START EXCERPTED PASSAGE

The George Institute calls for improvements to government guide on serving sizes

The George Institute for Global Health has made a submission to the Australian Government’s Department of Health Public Consultation on the Healthy Food Partnership Voluntary Industry Best Practice Guide for Serving Sizes. The submission argues that the guidelines in their current form are not ‘best practice’ as they lack many important features that help to ensure they’re effective, such as:

  • clear timeframes for implementation;
  • plans for independent and transparent reporting on the uptake of the serving size guidelines; and
  • details of monitoring and evaluation initiatives to assess the impact of the serving size guidelines on the food supply and on Australian diets.

Daisy Coyle, Dietitian and Research Fellow at The George Institute, said while setting portion and serving size goals may help reduce rates of diet-related diseases, they need to be properly developed and implemented to result in any meaningful change.

“We agree with colleagues at the Cancer Council and Heart Foundation that portion guidance and serving size goals are good for public health, but more work is needed to encourage food companies to reduce the size of their products,” she said.

“Our research on how the Government’s previous Food and Health Dialogue initiative performed, and our modelling work on the likely impact of its successor, the Healthy Food Partnership, indicate it’s unlikely these serving size goals will have a significant impact. This is concerning given many of the so-called discretionary foods included in the portion size guidelines are not subject to the government’s reformulation targets despite being high contributors to total sodium, added sugar and saturated fat intakes,” Daisy added. “Also, these guidelines are voluntary, which further limits their potential to significantly improve the health of Australians.”

While having national portion guidance and serving size goals is important for public health, The George Institute submission raises concerns that the proposed serving size guidelines  will not reduce intakes of excess kilojoules, sodium, added sugars and saturated fat enough to ease the burden of diet-related disease in Australia.

END EXCERPTED PASSAGE

WORK TO COMPLETE = Write out the part of the serving size article starting with "The George Institute calls" and going on through "on Australian diets.", word for word.

START SOURCE MATERIAL

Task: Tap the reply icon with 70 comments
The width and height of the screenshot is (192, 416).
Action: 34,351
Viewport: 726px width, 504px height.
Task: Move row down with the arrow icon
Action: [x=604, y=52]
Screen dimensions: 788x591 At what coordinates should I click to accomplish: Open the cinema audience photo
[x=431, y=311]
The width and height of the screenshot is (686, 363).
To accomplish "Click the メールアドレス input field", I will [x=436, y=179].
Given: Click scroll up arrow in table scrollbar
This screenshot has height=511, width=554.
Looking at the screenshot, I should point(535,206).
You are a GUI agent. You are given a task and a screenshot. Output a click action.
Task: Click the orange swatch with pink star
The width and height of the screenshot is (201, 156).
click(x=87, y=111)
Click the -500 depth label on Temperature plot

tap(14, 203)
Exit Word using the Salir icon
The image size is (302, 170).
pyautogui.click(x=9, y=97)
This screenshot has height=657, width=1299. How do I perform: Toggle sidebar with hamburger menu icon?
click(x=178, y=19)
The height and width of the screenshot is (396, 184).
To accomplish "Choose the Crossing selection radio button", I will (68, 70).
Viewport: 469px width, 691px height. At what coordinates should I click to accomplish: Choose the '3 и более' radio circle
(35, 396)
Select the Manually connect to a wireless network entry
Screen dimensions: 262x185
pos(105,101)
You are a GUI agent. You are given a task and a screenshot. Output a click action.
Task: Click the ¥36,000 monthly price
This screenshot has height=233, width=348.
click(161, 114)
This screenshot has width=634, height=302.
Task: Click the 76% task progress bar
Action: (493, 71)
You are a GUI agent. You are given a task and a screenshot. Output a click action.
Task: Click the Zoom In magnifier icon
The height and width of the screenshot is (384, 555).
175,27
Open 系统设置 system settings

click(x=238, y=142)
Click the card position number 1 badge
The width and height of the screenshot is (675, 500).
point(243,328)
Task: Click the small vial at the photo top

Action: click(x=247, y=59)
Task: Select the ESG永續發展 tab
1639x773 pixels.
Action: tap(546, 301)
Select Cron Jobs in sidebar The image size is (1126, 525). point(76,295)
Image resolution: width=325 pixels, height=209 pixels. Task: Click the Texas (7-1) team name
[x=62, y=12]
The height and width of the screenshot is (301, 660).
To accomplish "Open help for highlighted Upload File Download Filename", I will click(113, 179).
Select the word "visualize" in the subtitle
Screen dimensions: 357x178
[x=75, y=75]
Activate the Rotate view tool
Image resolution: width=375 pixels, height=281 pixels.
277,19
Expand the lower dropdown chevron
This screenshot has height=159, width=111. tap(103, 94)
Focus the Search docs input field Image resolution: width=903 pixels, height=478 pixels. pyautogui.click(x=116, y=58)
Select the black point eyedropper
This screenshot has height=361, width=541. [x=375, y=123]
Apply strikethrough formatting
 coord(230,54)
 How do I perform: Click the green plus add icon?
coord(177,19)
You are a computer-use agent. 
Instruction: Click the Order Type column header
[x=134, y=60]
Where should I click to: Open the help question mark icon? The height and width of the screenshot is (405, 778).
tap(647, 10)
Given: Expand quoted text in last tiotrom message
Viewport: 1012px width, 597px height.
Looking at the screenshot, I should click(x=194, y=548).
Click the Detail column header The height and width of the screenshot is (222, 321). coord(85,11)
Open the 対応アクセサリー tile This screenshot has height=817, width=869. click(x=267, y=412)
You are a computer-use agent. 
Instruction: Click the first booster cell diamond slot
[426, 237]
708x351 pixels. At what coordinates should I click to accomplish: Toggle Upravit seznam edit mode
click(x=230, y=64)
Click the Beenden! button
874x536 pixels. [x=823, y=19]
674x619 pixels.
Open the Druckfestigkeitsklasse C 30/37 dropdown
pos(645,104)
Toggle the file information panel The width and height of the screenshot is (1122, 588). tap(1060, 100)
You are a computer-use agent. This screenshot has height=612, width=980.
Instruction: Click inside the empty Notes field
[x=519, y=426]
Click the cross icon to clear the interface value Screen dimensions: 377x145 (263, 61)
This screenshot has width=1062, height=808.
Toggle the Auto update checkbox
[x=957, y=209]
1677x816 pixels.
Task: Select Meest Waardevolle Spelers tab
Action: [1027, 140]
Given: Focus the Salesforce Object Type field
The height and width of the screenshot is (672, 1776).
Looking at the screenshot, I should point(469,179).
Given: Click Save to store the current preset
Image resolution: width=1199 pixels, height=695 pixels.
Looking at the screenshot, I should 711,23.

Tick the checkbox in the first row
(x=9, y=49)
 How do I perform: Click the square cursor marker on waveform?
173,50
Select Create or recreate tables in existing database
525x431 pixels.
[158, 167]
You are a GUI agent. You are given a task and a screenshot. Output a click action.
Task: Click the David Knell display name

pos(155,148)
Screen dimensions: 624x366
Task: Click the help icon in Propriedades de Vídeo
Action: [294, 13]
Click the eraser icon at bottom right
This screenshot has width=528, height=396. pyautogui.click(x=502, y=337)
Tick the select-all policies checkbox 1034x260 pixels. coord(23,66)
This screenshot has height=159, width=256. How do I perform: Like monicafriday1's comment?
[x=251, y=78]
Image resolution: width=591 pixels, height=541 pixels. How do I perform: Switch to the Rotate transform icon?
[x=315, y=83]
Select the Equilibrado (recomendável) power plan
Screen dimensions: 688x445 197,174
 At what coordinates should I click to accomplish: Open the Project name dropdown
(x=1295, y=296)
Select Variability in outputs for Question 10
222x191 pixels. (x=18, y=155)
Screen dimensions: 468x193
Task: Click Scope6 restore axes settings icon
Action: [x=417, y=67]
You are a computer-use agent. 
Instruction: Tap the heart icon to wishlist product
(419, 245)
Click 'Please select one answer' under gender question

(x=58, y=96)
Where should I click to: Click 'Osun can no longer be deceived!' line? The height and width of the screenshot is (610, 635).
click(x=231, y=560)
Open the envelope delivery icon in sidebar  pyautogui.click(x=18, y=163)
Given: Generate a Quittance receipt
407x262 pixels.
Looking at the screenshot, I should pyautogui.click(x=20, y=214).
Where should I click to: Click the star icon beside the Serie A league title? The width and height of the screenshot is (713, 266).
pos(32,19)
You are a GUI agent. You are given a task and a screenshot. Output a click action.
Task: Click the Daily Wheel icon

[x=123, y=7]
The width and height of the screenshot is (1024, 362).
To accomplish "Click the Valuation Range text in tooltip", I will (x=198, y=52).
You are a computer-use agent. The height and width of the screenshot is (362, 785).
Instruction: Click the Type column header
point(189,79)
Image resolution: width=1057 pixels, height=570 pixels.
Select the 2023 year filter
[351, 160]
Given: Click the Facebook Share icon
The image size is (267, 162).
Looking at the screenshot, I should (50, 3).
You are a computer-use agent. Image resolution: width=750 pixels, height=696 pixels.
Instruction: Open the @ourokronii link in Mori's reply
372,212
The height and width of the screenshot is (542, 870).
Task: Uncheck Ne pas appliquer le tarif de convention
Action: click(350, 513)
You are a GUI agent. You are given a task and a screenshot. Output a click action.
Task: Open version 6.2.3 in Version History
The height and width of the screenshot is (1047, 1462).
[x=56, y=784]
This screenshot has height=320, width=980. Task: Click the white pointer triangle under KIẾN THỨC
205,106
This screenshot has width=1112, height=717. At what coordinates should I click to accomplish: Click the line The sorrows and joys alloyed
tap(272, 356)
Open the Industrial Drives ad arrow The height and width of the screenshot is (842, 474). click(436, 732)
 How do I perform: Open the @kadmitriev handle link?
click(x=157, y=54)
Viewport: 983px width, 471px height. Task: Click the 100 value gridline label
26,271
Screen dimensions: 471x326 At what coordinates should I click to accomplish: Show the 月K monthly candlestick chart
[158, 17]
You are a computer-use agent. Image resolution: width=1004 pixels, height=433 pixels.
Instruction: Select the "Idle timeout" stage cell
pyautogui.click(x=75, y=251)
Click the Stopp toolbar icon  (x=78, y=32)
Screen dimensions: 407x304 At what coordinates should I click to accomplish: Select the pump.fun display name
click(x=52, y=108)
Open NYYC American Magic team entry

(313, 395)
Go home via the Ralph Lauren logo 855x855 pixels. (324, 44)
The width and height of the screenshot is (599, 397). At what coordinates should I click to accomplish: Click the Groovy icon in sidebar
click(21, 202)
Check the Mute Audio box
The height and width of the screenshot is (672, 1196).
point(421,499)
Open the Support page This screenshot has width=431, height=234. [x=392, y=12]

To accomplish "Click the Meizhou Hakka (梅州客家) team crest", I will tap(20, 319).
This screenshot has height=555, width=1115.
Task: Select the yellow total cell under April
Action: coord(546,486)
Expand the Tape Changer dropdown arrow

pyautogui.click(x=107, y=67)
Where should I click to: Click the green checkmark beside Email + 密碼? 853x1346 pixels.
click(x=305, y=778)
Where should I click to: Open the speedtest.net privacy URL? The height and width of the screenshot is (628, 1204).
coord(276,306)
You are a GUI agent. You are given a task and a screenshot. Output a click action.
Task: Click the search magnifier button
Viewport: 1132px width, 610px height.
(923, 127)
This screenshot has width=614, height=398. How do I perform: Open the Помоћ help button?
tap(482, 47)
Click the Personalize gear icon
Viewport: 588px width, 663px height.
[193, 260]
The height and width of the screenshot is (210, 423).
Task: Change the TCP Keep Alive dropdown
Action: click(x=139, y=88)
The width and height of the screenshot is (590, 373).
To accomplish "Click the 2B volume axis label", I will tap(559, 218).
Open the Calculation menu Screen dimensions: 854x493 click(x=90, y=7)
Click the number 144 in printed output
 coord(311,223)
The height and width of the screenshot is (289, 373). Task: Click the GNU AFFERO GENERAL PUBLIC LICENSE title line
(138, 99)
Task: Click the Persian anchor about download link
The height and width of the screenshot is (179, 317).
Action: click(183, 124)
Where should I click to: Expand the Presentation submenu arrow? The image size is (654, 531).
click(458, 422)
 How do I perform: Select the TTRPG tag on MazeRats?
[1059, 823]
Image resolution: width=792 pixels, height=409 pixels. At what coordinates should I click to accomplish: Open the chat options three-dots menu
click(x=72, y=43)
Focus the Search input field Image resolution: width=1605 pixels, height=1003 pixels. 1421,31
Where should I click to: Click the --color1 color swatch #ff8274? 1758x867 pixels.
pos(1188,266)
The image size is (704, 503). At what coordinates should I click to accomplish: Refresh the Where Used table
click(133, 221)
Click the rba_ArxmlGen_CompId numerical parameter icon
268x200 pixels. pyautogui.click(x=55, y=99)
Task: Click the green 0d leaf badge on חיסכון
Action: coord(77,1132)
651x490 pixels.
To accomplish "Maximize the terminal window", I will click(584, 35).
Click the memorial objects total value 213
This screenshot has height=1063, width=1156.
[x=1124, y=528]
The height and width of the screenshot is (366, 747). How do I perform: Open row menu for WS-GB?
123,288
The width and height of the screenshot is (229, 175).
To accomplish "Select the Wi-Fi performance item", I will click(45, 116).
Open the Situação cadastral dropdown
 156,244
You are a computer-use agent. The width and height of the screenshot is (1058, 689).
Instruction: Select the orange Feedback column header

END SOURCE MATERIAL

EXERCISE ANSWER =
The George Institute calls for improvements to government guide on serving sizes

The George Institute for Global Health has made a submission to the Australian Government’s Department of Health Public Consultation on the Healthy Food Partnership Voluntary Industry Best Practice Guide for Serving Sizes. The submission argues that the guidelines in their current form are not ‘best practice’ as they lack many important features that help to ensure they’re effective, such as:

  • clear timeframes for implementation;
  • plans for independent and transparent reporting on the uptake of the serving size guidelines; and
  • details of monitoring and evaluation initiatives to assess the impact of the serving size guidelines on the food supply and on Australian diets.